TEXT SECTION:

---------------

Then $\frac{D}{W}=\frac{T}{W}-G$ ( that is the first relation for D/W).

At the same time $D=q\cdot S\cdot c_{D0} + q\cdot S\cdot\frac{c_L^2}{π\cdot AR \cdot e}$

And substituting $c_L=\frac{W}{q\cdot S}$,

$$\frac{D}{W}=\frac{q\cdot S\cdot c_{D0}+q\cdot S\cdot\frac{c_L^2}{π\cdot AR\cdot e}}{W}=\frac{q\cdot c_{D0}}{\frac{W}{S}}+\frac{W}{S}\cdot\frac{1}{q\cdot π\cdot AR\cdot e}$$

(that is the second relation for $\frac{D}{W}$)

Equating the first and the second relation and solving for wing loading, we have:

$$\frac{W}{S}=\frac{\left(\frac{T}{W}-G\right)± \sqrt {\left(\frac{T}{W}-G\right)^2-\frac{4\cdot c_{D0}}{π\cdot AR\cdot e}}}{\frac{2}{q\cdot π\cdot AR\cdot e}}$$

MY FIRST QUESTION: In this equation are both, the bigger and the lower solution values for $\frac{W}{S}$ realistic for aircraft?

---------------

GIVEN DATA:

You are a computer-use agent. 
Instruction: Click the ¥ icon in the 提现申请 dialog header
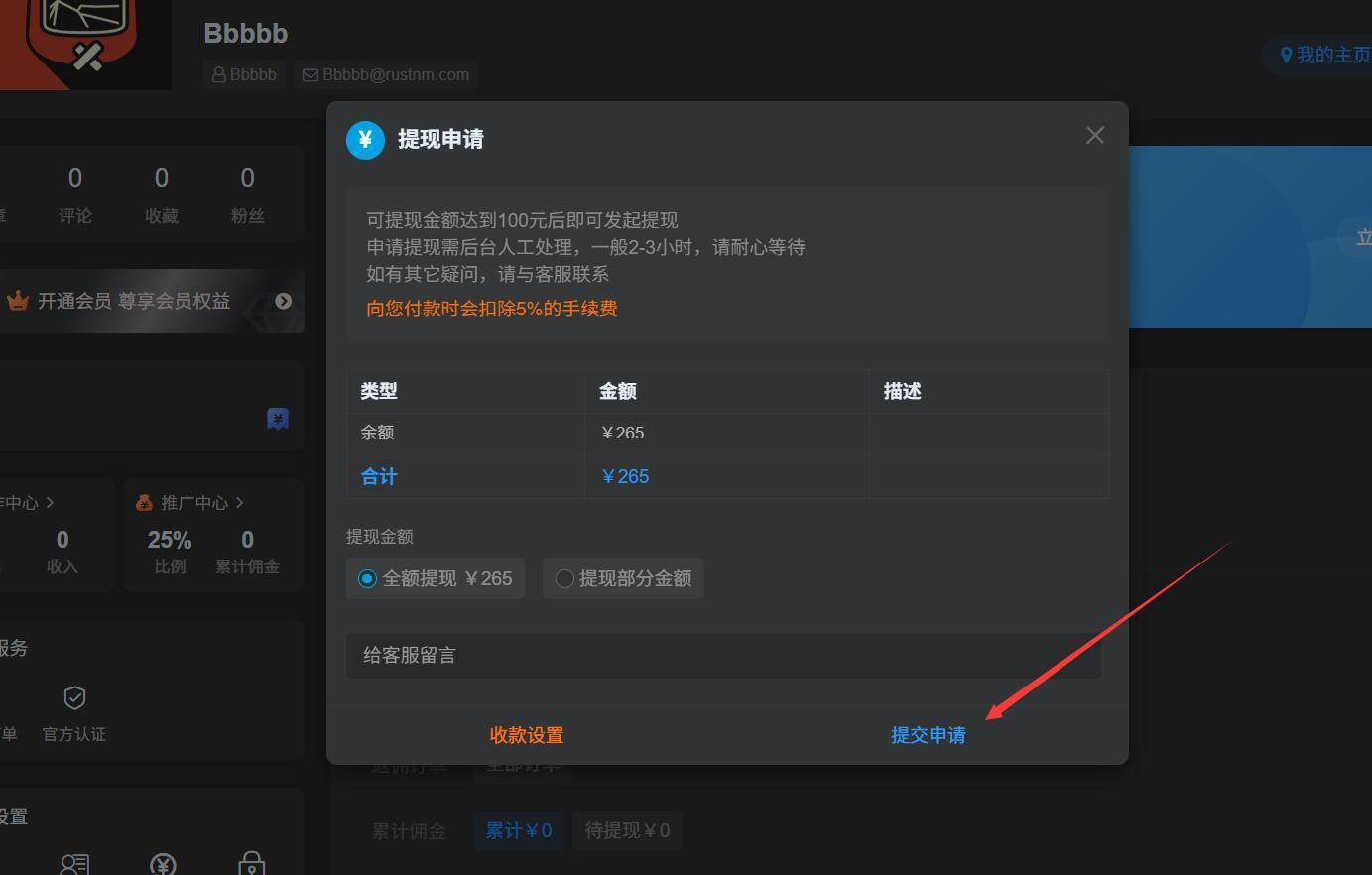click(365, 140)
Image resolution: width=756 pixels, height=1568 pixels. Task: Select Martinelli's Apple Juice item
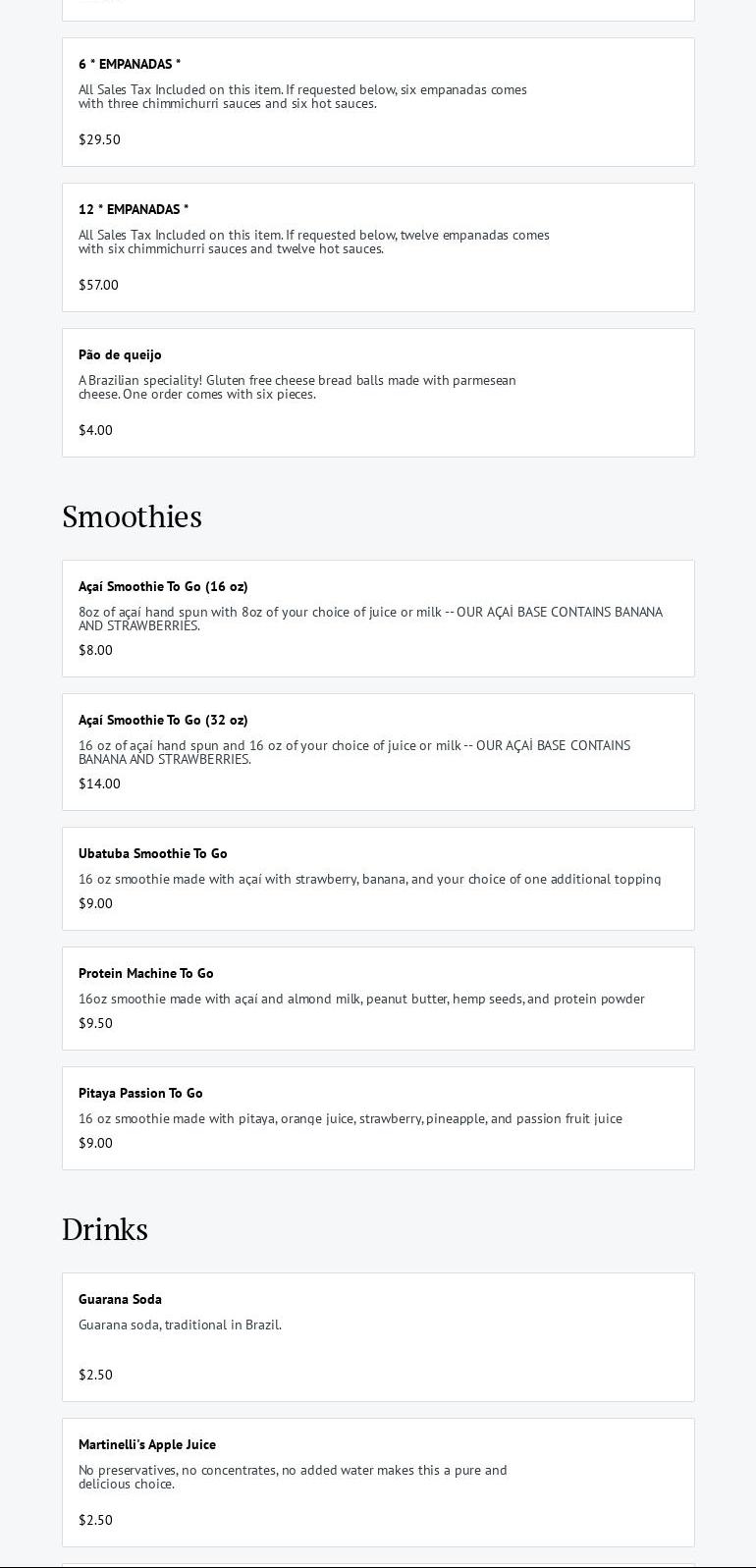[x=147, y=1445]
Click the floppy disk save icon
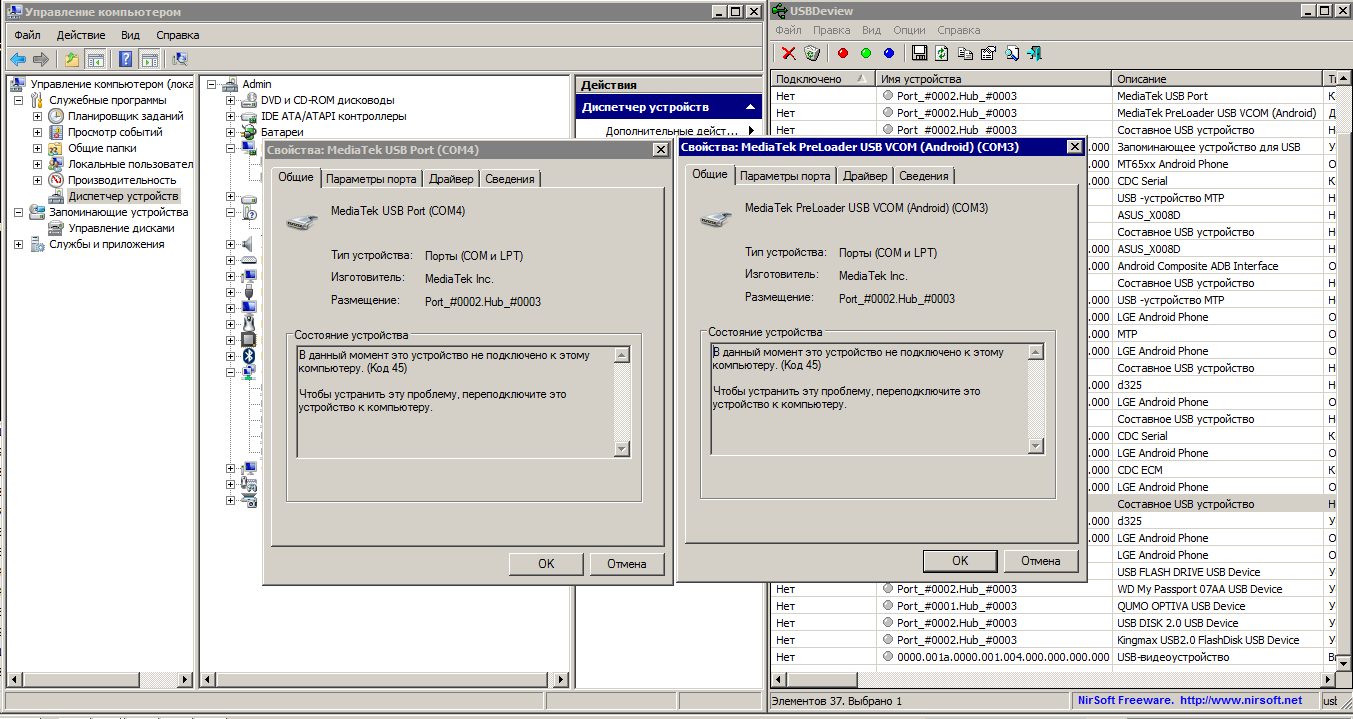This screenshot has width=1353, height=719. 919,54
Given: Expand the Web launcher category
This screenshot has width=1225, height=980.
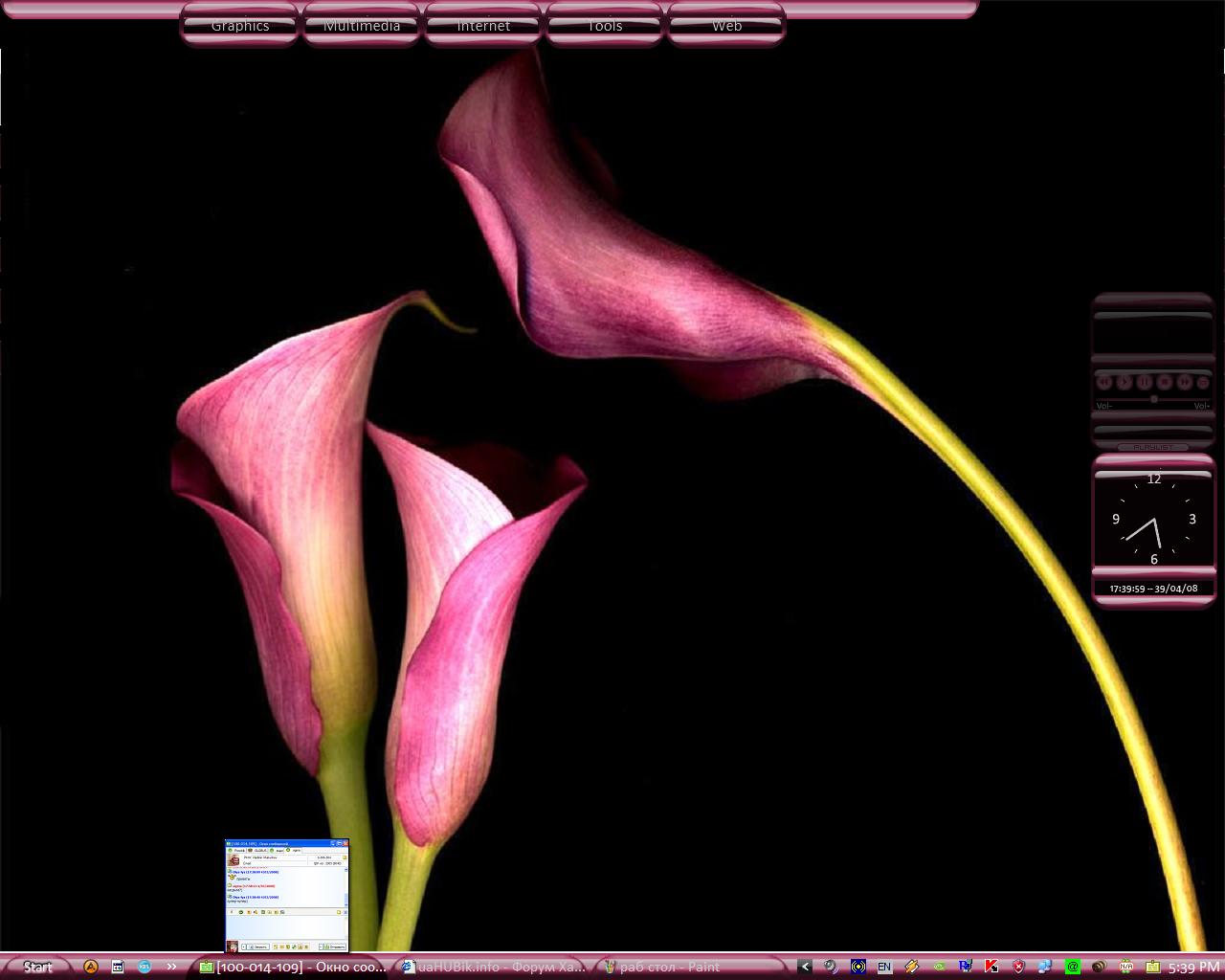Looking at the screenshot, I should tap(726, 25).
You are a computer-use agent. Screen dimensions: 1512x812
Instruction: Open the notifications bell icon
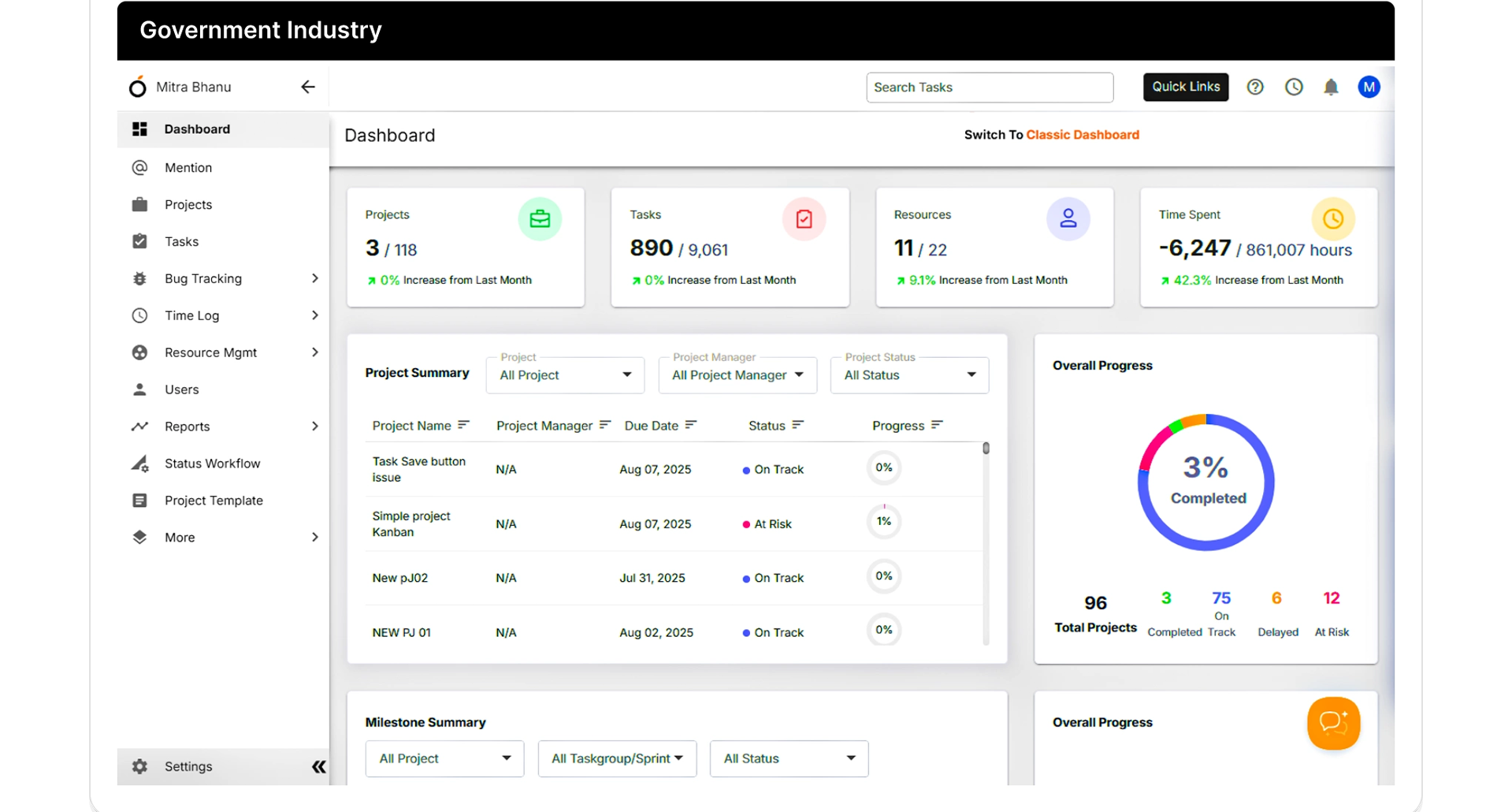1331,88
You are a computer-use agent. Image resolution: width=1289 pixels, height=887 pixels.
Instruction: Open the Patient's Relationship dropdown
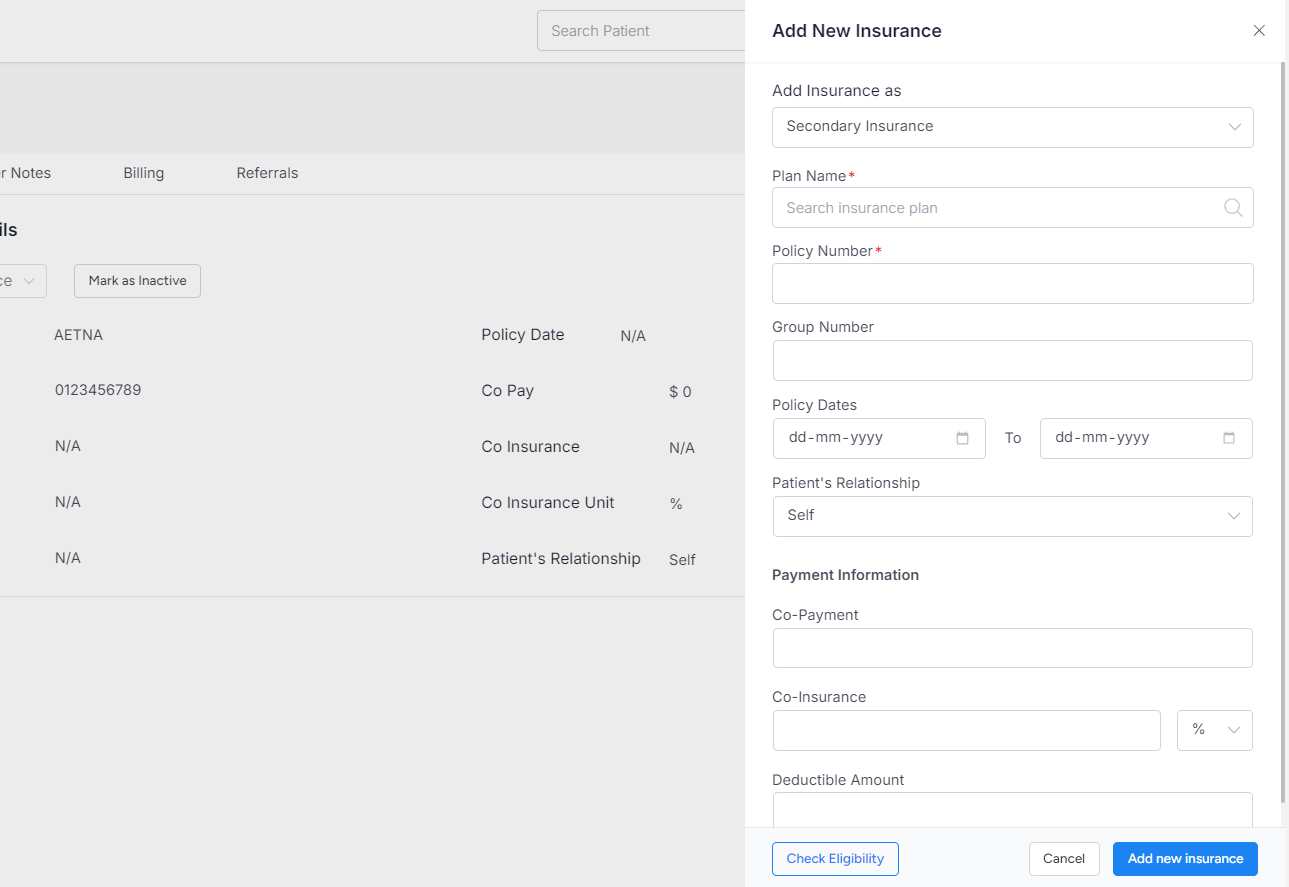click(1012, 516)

---------------

PROBLEM DESCRIPTION: Output verbatim the portion of the wing-loading derivation that begins with the words containing "(that is the" and ends with "realistic for aircraft?".

THE OUTPUT:
(that is the second relation for $\frac{D}{W}$)

Equating the first and the second relation and solving for wing loading, we have:

$$\frac{W}{S}=\frac{\left(\frac{T}{W}-G\right)± \sqrt {\left(\frac{T}{W}-G\right)^2-\frac{4\cdot c_{D0}}{π\cdot AR\cdot e}}}{\frac{2}{q\cdot π\cdot AR\cdot e}}$$

MY FIRST QUESTION: In this equation are both, the bigger and the lower solution values for $\frac{W}{S}$ realistic for aircraft?